The World That Made New Orleans by Ned Sublette

    • The World That Made New Orleans: From Spanish Silver to Congo Square by Ned Sublette
    • Published January 2008
    • Other works by author include The Year Before the Flood: A Story of New Orleans (I read this one in 2013), Cuba and Its Music: From the First Drums to the Mambo, and The American Slave Coast: A History of the Slave-Breeding Industry (with Constance Sublette)
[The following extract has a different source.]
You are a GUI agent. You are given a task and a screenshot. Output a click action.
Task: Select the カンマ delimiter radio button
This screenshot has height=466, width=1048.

    • This is a history of New Orleans from before its founding in 1718 until approximately 100 years later.
    • New Orleans, founded by the French, was under control of France until 1763 when Spain acquired it after the Seven Years' War. It was reacquired by France in 1802 in time for Napoleon to sell it to the United States.
    • As a result of this colonial mix of languages and cultures, along with those supplied by slaves and free people of color, New Orleans developed into the city it is today.
    • There is a lengthy section devoted to the French colony of Saint-Domingue (Haiti) which had a large impact on the city and its attitudes towards slavery. 
      • The Haitian Revolution had all other slave owners in the Western Hemisphere shaking in their boots that their own slaves would revolt and more strictures were put in place.
      • Many of the French refugees from Saint-Domingue ended up settling in New Orleans too.
    • The book also covers the history of slavery in New Orleans which is somewhat different that in the rest of America due to the influence of the French and Spanish rather than the British.
      • French and Spanish laws regarding the rights of slaves were less harsh than those of the British, at least until the Haitian Revolution.
      • New Orleans was an important port where slaves were imported from everywhere.
    • The development of music in New Orleans, a fusion of so many cultures, is highlighted and the author is an expert in that area. You can see the pieces coming together in the 1700s and early 1800s that will ultimately lead to the creation of jazz late in the 19th Century.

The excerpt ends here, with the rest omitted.